## Exercise requirements
Scan the entries below for the word "computer". Copy out every line in which it occurs.

(Stored records)
§ §

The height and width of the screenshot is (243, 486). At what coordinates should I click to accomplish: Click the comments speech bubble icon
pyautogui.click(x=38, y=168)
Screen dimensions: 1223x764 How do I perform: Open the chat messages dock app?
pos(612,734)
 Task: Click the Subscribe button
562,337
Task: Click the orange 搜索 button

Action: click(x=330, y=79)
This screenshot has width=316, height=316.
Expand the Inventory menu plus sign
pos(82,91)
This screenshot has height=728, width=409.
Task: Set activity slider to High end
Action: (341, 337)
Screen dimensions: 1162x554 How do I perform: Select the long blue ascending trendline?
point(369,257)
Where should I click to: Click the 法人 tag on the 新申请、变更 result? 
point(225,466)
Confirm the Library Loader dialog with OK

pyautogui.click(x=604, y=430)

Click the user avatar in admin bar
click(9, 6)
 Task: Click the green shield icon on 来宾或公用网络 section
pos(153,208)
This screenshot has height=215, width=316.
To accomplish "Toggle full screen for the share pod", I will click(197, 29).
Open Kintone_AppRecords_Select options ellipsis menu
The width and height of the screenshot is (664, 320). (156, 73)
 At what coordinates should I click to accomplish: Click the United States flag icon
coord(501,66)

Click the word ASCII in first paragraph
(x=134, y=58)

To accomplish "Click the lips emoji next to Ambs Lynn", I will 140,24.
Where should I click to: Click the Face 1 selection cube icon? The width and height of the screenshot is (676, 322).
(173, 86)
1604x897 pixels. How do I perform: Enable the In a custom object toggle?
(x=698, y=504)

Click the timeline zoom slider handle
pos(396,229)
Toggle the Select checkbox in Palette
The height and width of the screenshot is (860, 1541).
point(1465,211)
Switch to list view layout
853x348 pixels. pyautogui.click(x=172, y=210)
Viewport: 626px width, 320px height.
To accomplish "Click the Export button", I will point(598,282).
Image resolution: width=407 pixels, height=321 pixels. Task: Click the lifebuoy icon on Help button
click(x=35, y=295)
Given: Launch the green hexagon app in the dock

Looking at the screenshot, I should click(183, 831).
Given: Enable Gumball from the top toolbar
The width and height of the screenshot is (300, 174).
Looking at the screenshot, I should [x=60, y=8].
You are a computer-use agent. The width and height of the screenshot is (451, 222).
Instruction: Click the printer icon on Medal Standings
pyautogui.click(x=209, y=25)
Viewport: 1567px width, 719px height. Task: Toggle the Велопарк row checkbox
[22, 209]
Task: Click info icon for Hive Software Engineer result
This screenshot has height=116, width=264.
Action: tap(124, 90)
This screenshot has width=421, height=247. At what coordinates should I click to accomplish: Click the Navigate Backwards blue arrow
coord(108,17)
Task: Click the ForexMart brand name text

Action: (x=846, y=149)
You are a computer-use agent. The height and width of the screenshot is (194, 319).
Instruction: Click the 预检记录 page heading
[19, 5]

§ §

## Exercise answer
You are a computer-use agent. The width and height of the screenshot is (451, 222).
You are a computer-use agent. The height and width of the screenshot is (194, 319).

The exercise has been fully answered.